The amazing London skyline view from the Cooke Fawcett’s Peckham Observatory

(via Dezeen)

The architecture studio Cooke Fawcett has built an elevated walkway on top of a multi-storey car park in Peckham, south London. The artfully designed space is also used as an open-air gallery by arts organisation Bold Tendencies.

 

Aptly named as the Peckham Observatory, the structure is steel framed and stands like a table over the entrance to the rooftop, which is also the venue of Frank’s Cafe. This is a Campari bar covered by a red tent-like awning.

 

The walkway is 35 metres long and spans the full width of the building. The decking and steps are made from mangueira hardwood which gives the structure the appearance of a beachside boardwalk.

The metalwork has been painted in green, as the aim was to compliment the car park’s original structures. The same goes with the midnight blue ticketing booth Cooke Fawcett tucked beneath it.

Oliver Cooke and Francis Fawcett set up their practice Cooke Fawcett in 2015 after working together on Herzog & de Meuron’s extension to the Tate Modern gallery in London and the Blavatnik School of Government in Oxford.

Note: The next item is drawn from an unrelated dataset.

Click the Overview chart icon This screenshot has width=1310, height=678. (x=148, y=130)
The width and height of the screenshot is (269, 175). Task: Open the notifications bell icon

The pair were commissioned for this project by Bold Tendencies, which gallerist Hannah Barry set up in 2007. The organisation hosts an art programme in the disused parking bays and roof of the car park from May until September each summer, although its future is now threatened by the car park’s redevelopment. (all via Dezeen)

 

Nowadays, the roof of this Peckham car park is famous for its amazing views towards London as well as the artwork on it. Proceeds from the Frank’s Cafe, which was designed by Lettice Drake and Paloma Gormley of Practice Architecture in 2009, go towards funding the local arts programme.

 

The Southwark Council is currently redeveloping the lower levels of the car park, which means that the Bold Tendencies art programme’s days are counted. The lower levels of the car park will be redeveloped into 800 studios to cater towards London’s increasing artist population.